Servidores da Polícia Penal apontam diferenças no tratamento sobre a carga horária mensal
Servidores da Polícia Penal de Minas Gerais têm relatado decisões judiciais divergentes envolvendo a carga horária mensal de trabalho e o pagamento de horas excedentes.
Em um dos casos recebidos, um policial penal afirma que um colega, integrante do mesmo concurso e da mesma turma do CFTP de 2014, obteve na Justiça o reconhecimento da jornada mensal de 160 horas, com determinação para que as horas trabalhadas além desse limite fossem remuneradas.

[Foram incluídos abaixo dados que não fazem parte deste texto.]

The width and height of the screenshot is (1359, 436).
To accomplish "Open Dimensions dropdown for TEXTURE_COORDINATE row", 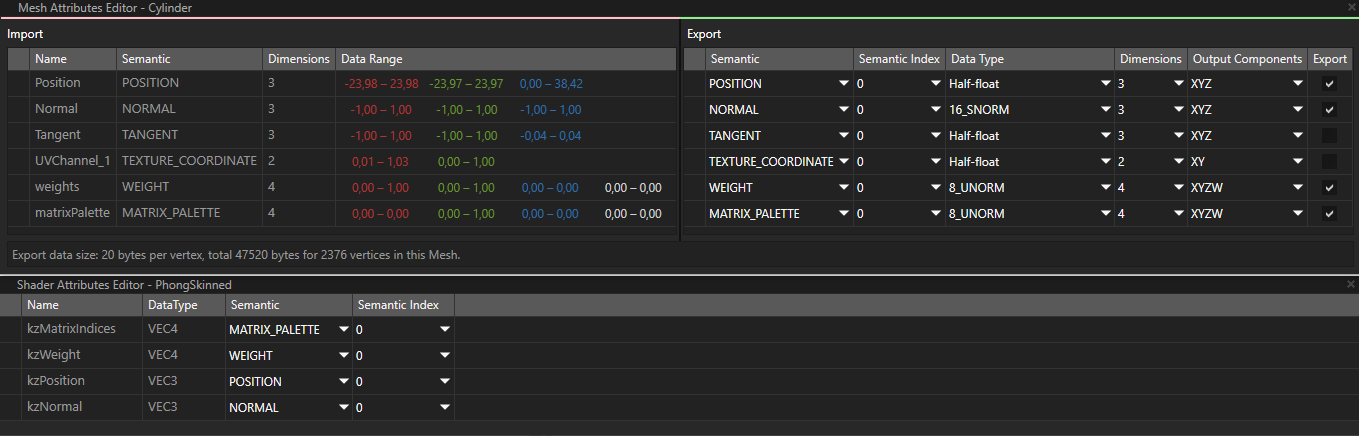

Segundo o relato, ao ajuizar ação com pedido semelhante, o servidor recebeu decisão diferente. O magistrado responsável pelo processo entendeu que sua jornada mensal seria de 200 horas, afastando o mesmo reconhecimento concedido ao colega.
Para o servidor, essa diferença de entendimentos acaba gerando tratamento desigual entre profissionais que ingressaram no mesmo concurso, exercem as mesmas atribuições e estão submetidos ao mesmo regime de trabalho.
O tema reacende o debate sobre a necessidade de uniformização do entendimento jurídico em relação à jornada dos policiais penais e sobre os reflexos dessas decisões na garantia da isonomia entre servidores públicos que se encontram em situações semelhantes.
O espaço permanece aberto para manifestação da Seplag e dos demais órgãos competentes, caso queiram apresentar esclarecimentos sobre o tema.